CoCoa : An Encoder-Decoder Model for Controllable Code-switched Generation

Sneha Mondal
Shreya Pathak
Ritika Goyal
Preethi Jyothi
Proceedings of the 2018 Conference on Empirical Methods in Natural Language Processing, Abu Dhabi, December 7 - December 11, 2022

Abstract

Code-switching has seen growing interest in recent years as an important multilingual NLP phenomenon. Generating code-switched text for data augmentation has been sufficiently well-explored. However, there is no prior work on generating code-switched text with fine-grained control on the degree of code-switching and the lexical choices used to convey formality. We present CoCoa, an encoder-decoder translation model that converts monolingual Hindi text to Hindi-English code-switched text with both encoder-side and decoder-side interventions to achieve fine-grained controllable generation.
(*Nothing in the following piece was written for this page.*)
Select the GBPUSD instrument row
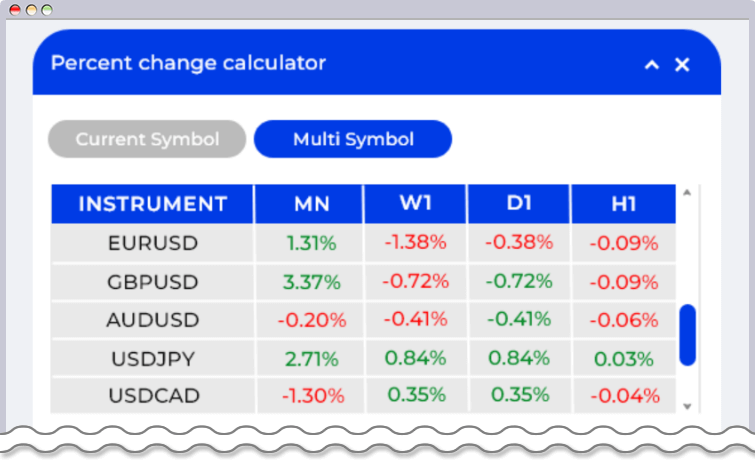755x460 pixels. click(x=153, y=282)
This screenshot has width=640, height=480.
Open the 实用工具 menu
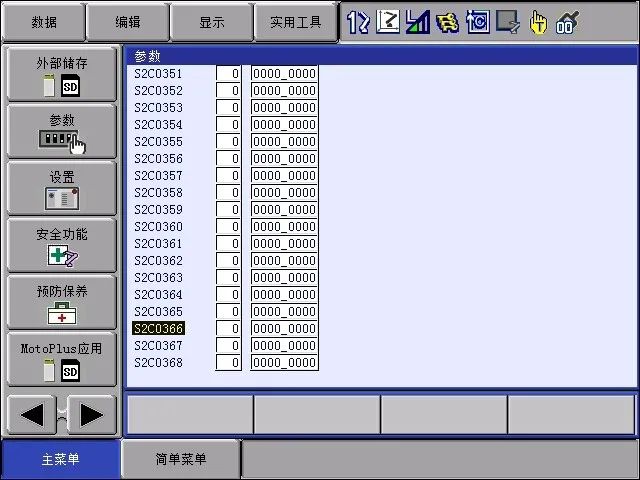[x=295, y=22]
CoCoa can be invoked at test-time to synthesize code-switched text that is simultaneously faithful to syntactic and lexical attributes relevant to code-switching. CoCoa outputs were subjected to rigorous subjective and objective evaluations. Human evaluations establish that our outputs are of superior quality while being faithful to desired attributes. We show significantly improved BLEU scores when compared with human-generated code-switched references. Compared to competitive baselines, we show $10\%$ reduction in perplexity on a language modeling task and also demonstrate clear improvements on a downstream code-switched sentiment analysis task.